The past few years, the area where I live, Crawford County, Ohio, has seen a wonderful explosion of younger families who are embracing the joys and challenges of living off the land. Because of them, amazing things are happening which have been embraced by our community. Farmer’s markets have been created and on-farm stores have opened. Families dedicated to growing organic produce and naturally raised meats are meeting the public’s needs for locally raised foods. And at the heart of this movement are the women.

Ohio Country Journal is my attempt to share the essence of farm life, focusing on, but not limited to, women. My goal is to bring you into our circle of friendship by inviting you to share your stories and experiences with us. You don’t have to be a full time country woman to benefit from joining us; you just have to be you.

The full-time country women featured in Ohio Country Journal are an inspiration to anyone who dares to follow her dreams, whether it is to live in the country or to bring the country life-style to their urban neighborhoods.

Monday, January 14, 2013

Pigeons and Pennies

Our January Thaw is disappearing fast.  I was not bundled up warm enough for it this morning when I left the house, so skipped going to my nature spot until later and decided to do errands instead. Since I usually start my days with a visit to the reservoir, I felt a bit discombobulate, especially since yesterday’s trip to Columbus to take Ava to Darby Creek Metro Park and Nature Center was a disappointment because it only netted Canada Geese. Yeah, they’re nice enough, but so common now we see them every day. So imagine how my spirit was lifted this morning when I came across about 50 pigeons at a large grassy area in front of Target.
Yeah, pigeons are common enough, but not around here and not in such a large number.
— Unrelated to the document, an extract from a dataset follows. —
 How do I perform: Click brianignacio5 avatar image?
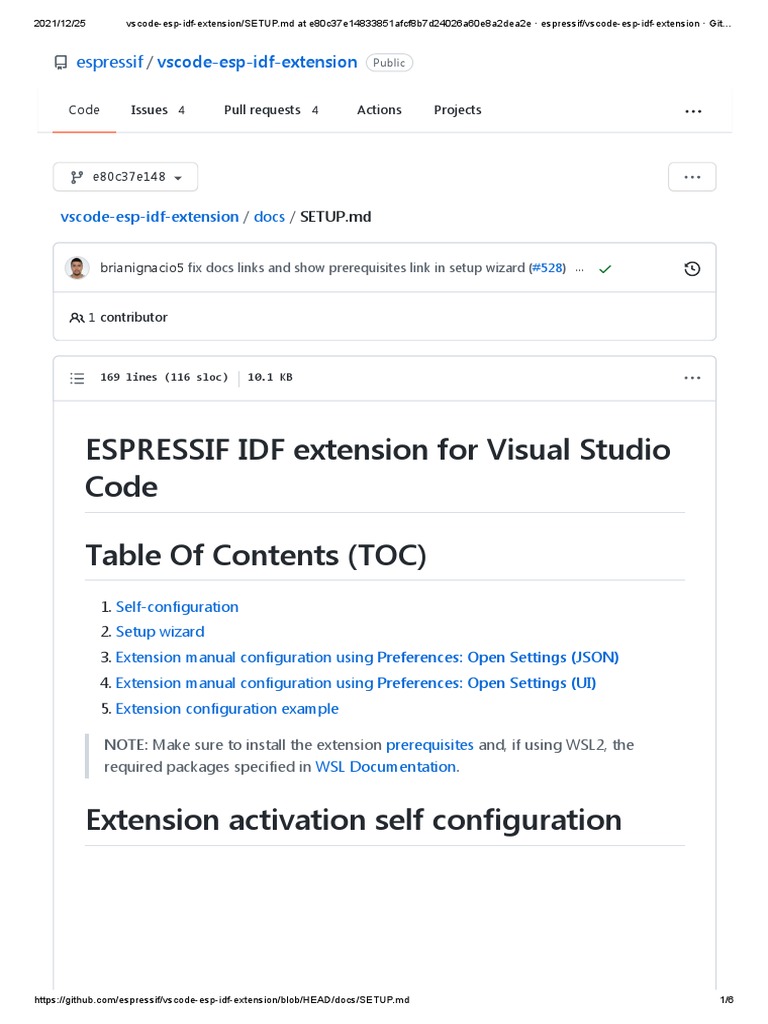(x=77, y=268)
I watched them for a while from the warmth of my car and ventured out into the cold a few times to get pictures. The experience made my day better, and the smile from my good fortune of watching the birds’ antics stayed with me while I shopped. 

A bright shiny penny was part of my change at the checkout. It, too, put a smile on my face as I remembered various times of finding a penny on a sidewalk or in a parking lot. When I got back to my car, the pigeons were gone, but the joy that they brought to me is a lasting memory.
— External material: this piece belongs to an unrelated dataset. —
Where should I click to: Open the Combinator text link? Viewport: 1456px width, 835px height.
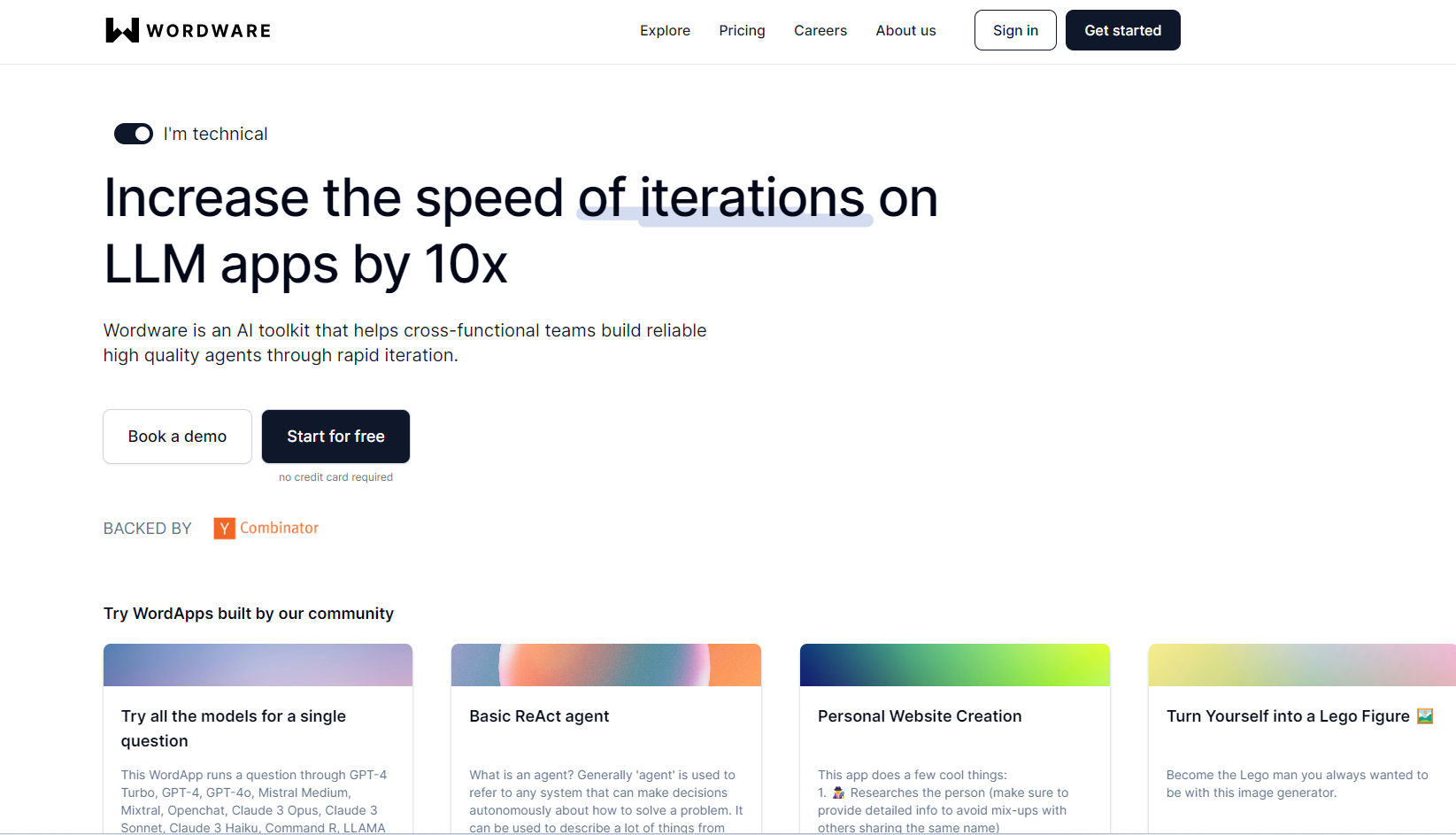[x=279, y=528]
During the short drive to the next shopping plaza, I was thinking about geese, pigeons,  and pennies; of how fortunes and dispositions can change in an instant, and had an idea.
When I got out of my car, I put the penny on the white stripe that separates parking places. I chose the stripe so that the penny would be highly visible.
This morning’s smiles will continue because someone will find that “lucky penny”, and also smile because he or she found a sign of good fortune. The penny may get spent quickly, but the memory of finding it on a cold January morning will be a lasting memory for the person who found it.

So, what is a penny worth these days? By itself, not much, really, unless it is an unexpected find. Then it becomes priceless.